→ Aim
Copy out, word for word, the lines of the listing below that start at the line containing "You are a GUI" and end at the end of the listing, leaving out the pictures.

→ Data records
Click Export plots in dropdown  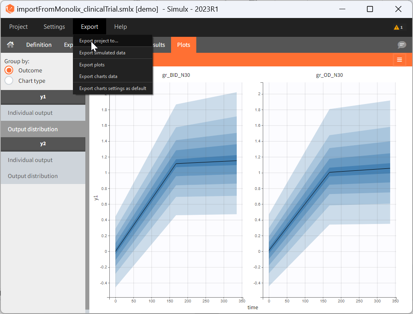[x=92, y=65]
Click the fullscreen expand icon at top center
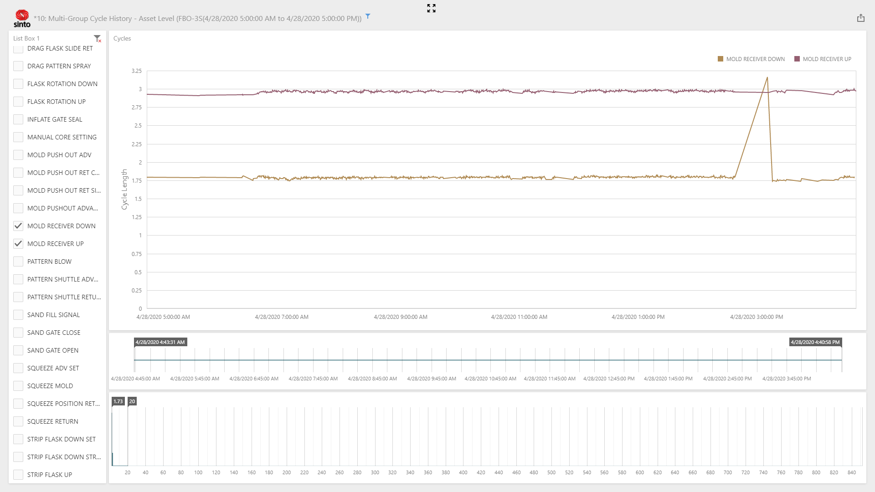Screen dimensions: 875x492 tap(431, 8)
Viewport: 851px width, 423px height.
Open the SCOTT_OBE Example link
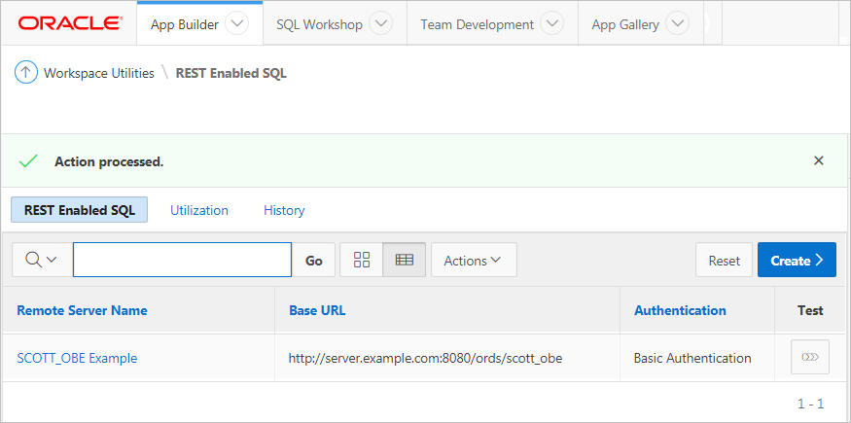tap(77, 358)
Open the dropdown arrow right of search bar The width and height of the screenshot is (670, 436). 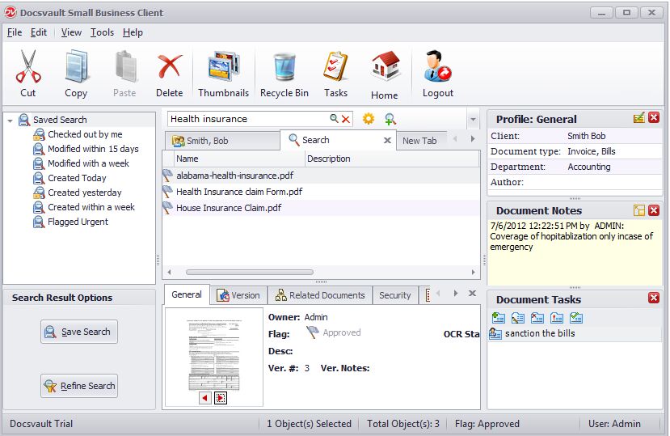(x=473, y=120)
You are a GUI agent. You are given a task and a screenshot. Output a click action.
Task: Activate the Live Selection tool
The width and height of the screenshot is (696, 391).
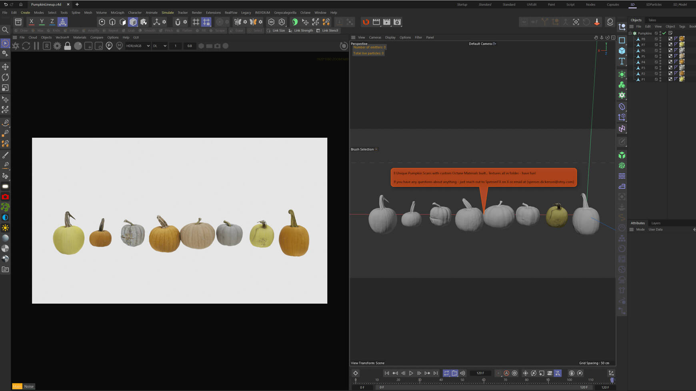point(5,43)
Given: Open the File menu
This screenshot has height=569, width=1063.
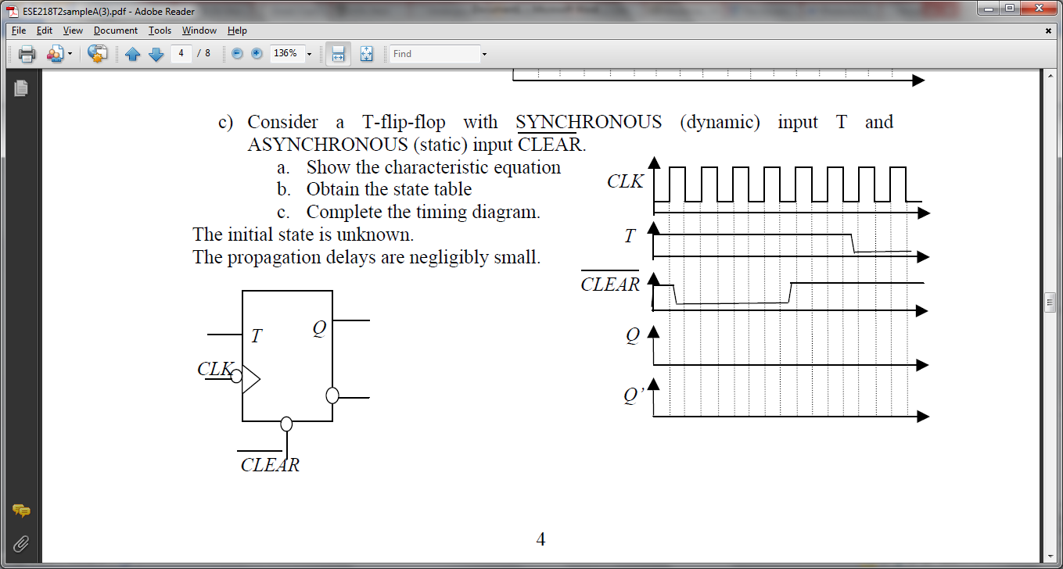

→ Written answer
You are a GUI agent. You are given a task and a screenshot. Output a click action.
Task: Activate the Live Selection tool
The width and height of the screenshot is (696, 391).
point(5,43)
Given: Open the File menu
This screenshot has height=569, width=1063.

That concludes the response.